His orthodoxy was right, because his job as Pope was to preserve the faith and the teachings of Christ, not to water them down. Isn’t it absurd? He was the gentlest of souls and the world sees him as a terrifying Inquisitor, a Rottweiler. “There are also gentle Rottweilers,” was his reply.

His resignation was difficult for me to accept, too, but it only shows his great love for the Church. Benedict XVI had a minor stroke during his trip to the Caribbean and his physicians told him that he might have another, major stroke at any time. He was afraid that he would be paralyzed and unable to guide the Church, a situation even worse than the last years of John Paul II. So he acted out of his profound feeling of responsibility and love for the Church, and we have to respect this decision.

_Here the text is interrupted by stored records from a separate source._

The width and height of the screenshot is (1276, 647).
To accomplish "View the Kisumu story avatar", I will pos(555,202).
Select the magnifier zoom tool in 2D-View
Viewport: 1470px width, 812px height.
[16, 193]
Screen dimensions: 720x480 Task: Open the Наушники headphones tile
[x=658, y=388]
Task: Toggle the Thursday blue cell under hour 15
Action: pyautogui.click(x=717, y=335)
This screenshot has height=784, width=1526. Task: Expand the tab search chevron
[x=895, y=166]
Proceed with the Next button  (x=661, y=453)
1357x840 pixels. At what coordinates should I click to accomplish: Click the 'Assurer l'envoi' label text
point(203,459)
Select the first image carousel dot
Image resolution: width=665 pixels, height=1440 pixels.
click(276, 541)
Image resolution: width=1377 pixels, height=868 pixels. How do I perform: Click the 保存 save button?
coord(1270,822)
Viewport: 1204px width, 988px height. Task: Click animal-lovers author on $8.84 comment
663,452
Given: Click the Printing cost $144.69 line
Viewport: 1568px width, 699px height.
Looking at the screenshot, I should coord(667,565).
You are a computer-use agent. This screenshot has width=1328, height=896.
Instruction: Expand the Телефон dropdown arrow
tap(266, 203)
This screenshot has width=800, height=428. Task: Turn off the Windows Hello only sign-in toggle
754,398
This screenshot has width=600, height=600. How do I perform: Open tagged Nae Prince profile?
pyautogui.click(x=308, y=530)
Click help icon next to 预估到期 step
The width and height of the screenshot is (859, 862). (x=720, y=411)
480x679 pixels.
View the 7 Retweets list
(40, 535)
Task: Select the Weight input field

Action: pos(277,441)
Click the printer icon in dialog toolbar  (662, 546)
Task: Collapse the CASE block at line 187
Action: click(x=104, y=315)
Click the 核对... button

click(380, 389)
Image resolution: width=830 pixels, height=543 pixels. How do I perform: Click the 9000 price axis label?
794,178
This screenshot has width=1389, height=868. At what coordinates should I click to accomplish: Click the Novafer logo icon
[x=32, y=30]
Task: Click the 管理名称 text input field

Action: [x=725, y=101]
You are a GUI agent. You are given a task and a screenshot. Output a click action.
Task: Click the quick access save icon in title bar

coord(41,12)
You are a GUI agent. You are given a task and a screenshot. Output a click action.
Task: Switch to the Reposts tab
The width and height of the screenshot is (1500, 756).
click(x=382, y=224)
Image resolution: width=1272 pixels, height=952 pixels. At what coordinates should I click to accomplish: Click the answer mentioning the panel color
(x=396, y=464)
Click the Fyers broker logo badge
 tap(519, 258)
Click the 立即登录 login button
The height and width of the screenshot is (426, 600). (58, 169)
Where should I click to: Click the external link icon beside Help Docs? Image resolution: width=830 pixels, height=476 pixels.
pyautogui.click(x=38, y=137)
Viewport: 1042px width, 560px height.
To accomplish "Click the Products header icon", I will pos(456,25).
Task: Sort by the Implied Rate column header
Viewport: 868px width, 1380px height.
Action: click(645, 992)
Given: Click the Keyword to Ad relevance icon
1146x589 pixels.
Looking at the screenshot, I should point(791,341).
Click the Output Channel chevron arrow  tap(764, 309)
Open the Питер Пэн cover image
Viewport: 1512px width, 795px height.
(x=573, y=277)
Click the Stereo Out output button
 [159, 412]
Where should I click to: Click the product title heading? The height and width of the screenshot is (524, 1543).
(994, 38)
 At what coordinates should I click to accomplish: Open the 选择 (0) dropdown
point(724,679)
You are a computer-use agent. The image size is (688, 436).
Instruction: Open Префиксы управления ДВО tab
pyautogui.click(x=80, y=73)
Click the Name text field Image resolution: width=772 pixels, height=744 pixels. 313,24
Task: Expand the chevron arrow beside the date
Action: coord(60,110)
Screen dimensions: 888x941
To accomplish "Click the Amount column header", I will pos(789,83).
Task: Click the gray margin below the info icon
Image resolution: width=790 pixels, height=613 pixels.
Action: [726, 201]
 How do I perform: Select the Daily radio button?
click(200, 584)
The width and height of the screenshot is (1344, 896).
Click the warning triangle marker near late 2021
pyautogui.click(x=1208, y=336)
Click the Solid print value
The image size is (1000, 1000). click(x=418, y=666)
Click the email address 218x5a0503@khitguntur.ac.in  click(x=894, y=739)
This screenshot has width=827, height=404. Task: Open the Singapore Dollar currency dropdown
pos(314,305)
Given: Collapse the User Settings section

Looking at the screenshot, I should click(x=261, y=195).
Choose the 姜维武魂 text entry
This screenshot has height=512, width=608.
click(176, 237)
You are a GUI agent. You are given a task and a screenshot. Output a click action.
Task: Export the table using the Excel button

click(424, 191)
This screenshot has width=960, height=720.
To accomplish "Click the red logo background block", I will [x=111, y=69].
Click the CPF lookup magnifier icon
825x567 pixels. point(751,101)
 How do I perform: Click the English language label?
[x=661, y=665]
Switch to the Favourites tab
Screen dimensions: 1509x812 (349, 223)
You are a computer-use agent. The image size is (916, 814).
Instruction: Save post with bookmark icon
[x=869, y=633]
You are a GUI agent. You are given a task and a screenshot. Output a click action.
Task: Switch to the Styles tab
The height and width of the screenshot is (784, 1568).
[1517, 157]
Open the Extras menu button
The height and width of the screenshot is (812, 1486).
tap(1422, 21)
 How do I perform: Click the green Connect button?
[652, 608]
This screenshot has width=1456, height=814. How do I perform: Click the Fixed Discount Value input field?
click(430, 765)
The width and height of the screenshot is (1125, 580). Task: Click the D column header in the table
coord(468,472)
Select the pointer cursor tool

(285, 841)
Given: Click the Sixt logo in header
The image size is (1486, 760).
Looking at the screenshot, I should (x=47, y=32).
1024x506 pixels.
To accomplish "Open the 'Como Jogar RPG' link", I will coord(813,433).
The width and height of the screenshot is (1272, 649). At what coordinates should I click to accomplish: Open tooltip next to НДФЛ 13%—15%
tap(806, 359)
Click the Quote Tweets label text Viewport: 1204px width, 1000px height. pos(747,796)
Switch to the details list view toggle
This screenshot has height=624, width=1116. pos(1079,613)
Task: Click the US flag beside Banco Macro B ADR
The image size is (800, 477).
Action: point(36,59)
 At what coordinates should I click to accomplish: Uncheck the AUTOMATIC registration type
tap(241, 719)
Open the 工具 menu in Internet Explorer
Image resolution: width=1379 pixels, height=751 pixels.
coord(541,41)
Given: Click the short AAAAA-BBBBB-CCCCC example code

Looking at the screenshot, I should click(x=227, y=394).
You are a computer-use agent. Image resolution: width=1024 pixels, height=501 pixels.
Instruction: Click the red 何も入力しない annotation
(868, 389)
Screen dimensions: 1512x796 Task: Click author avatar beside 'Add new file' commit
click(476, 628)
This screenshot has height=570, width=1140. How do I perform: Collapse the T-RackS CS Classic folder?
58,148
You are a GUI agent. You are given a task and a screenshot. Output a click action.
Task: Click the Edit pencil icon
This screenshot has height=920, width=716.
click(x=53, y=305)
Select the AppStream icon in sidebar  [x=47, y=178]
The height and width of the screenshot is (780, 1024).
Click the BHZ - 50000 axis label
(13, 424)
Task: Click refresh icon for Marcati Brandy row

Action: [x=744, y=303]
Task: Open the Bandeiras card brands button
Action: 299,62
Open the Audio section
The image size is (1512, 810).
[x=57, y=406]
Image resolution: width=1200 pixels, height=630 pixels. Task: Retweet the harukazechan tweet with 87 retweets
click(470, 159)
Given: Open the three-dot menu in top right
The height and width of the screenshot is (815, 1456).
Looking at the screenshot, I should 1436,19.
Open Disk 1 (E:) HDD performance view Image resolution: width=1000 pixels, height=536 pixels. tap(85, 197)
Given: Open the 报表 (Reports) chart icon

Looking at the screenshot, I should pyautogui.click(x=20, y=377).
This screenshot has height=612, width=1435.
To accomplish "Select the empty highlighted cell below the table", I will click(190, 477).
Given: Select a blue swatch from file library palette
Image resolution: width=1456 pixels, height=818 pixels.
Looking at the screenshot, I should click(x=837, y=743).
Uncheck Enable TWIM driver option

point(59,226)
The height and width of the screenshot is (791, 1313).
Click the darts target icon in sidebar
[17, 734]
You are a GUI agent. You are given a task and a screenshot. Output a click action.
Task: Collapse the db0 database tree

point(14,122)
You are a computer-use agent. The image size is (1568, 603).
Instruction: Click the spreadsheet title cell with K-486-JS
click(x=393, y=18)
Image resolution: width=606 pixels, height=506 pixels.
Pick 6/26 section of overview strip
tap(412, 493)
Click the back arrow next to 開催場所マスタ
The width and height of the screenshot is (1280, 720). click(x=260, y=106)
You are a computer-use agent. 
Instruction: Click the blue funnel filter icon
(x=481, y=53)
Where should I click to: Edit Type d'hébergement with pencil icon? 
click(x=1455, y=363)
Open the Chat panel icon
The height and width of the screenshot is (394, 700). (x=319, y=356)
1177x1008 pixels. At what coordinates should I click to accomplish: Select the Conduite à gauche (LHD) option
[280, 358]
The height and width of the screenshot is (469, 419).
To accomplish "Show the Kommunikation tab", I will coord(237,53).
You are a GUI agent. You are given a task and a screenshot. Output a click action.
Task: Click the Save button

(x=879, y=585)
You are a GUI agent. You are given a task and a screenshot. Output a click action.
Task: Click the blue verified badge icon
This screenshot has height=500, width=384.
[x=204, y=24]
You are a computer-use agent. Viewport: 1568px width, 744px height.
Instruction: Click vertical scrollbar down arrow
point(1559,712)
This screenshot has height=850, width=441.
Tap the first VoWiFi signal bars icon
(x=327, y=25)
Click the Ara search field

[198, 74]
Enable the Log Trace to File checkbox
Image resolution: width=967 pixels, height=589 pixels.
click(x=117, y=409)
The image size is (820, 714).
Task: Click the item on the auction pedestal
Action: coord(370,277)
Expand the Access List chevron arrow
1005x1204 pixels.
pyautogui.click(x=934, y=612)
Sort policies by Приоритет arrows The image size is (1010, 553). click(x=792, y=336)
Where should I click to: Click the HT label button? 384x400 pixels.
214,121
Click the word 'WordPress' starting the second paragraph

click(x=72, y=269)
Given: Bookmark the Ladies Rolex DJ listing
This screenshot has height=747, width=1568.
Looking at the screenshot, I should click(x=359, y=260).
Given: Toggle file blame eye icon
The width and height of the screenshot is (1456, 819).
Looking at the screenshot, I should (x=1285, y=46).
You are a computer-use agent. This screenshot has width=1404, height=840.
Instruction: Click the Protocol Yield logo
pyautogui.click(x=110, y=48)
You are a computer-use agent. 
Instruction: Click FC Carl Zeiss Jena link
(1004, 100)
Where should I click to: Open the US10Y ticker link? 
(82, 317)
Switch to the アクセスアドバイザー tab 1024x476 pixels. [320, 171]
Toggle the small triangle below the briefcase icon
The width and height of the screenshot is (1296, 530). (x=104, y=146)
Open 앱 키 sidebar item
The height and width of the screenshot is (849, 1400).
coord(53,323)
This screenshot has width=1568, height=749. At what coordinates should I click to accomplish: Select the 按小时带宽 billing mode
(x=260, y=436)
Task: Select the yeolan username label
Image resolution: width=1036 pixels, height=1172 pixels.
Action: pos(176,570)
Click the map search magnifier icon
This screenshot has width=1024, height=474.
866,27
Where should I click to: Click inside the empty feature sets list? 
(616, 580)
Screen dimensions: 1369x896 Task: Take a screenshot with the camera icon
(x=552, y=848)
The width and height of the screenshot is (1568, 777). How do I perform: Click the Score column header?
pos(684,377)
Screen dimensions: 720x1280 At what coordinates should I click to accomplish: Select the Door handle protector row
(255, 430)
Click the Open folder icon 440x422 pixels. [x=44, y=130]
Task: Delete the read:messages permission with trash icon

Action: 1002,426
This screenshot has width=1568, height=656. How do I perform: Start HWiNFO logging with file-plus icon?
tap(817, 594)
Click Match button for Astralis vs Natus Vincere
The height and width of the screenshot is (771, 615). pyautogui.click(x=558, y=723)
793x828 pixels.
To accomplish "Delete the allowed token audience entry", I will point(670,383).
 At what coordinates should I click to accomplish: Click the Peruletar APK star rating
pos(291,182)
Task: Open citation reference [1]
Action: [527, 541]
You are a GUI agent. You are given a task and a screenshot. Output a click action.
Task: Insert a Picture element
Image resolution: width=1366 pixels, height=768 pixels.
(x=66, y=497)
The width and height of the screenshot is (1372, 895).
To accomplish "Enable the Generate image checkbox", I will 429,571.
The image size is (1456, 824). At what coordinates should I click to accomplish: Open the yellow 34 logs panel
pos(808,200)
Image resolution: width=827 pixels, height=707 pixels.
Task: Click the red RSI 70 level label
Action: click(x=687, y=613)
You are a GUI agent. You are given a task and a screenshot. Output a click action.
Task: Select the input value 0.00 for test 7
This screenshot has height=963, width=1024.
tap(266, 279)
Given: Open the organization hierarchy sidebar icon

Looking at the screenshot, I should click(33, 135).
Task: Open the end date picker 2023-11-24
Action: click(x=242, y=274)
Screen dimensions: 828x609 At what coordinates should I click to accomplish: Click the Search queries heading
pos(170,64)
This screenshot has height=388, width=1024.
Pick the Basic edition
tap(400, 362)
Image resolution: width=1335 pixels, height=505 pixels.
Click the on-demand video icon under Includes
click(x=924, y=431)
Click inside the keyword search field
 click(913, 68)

When I met him in October 2013, just half a year after his resignation, he was sure he would only have a few more months to live, so weak he felt at that time. It was a miracle that he recovered and spent another ten years in prayer for the Church, but nobody could have predicted this before. Still, he sacrificed the rest of his life, his plans, everything to fulfill what he considered to be God’s will. To give priority to the will of God and the fate of the Church, to step behind, to recognize his limits and accept it in humbleness and humility, characterizes him as a true saint, indeed.

He stands in front of His Eternal Judge right now and will recognize that He is his best friend. At the same time, I am sure he will experience God’s love and enjoy heaven, his ultimate goal, the eternal peace, the infinite beauty and ultimate bliss he truly deserves.

We’re not great at recognizing holiness. But from my Christian heart I’ll give the world a hint: I suspect a very holy man just passed away and the world will be poorer for it. Soon, I expect we will miss him, but hopefully then we will also recognize what a spiritual giant we had and how blessed we were when he lived among us.